> _Work to be completed_
Every line below must be reproduced exactly. Copy them all.

> _Data_
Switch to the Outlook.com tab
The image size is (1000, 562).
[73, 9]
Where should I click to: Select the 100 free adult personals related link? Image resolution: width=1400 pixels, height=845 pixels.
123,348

> _Result of the exercise_
Switch to the Outlook.com tab
The image size is (1000, 562).
[73, 9]
Where should I click to: Select the 100 free adult personals related link? Image resolution: width=1400 pixels, height=845 pixels.
123,348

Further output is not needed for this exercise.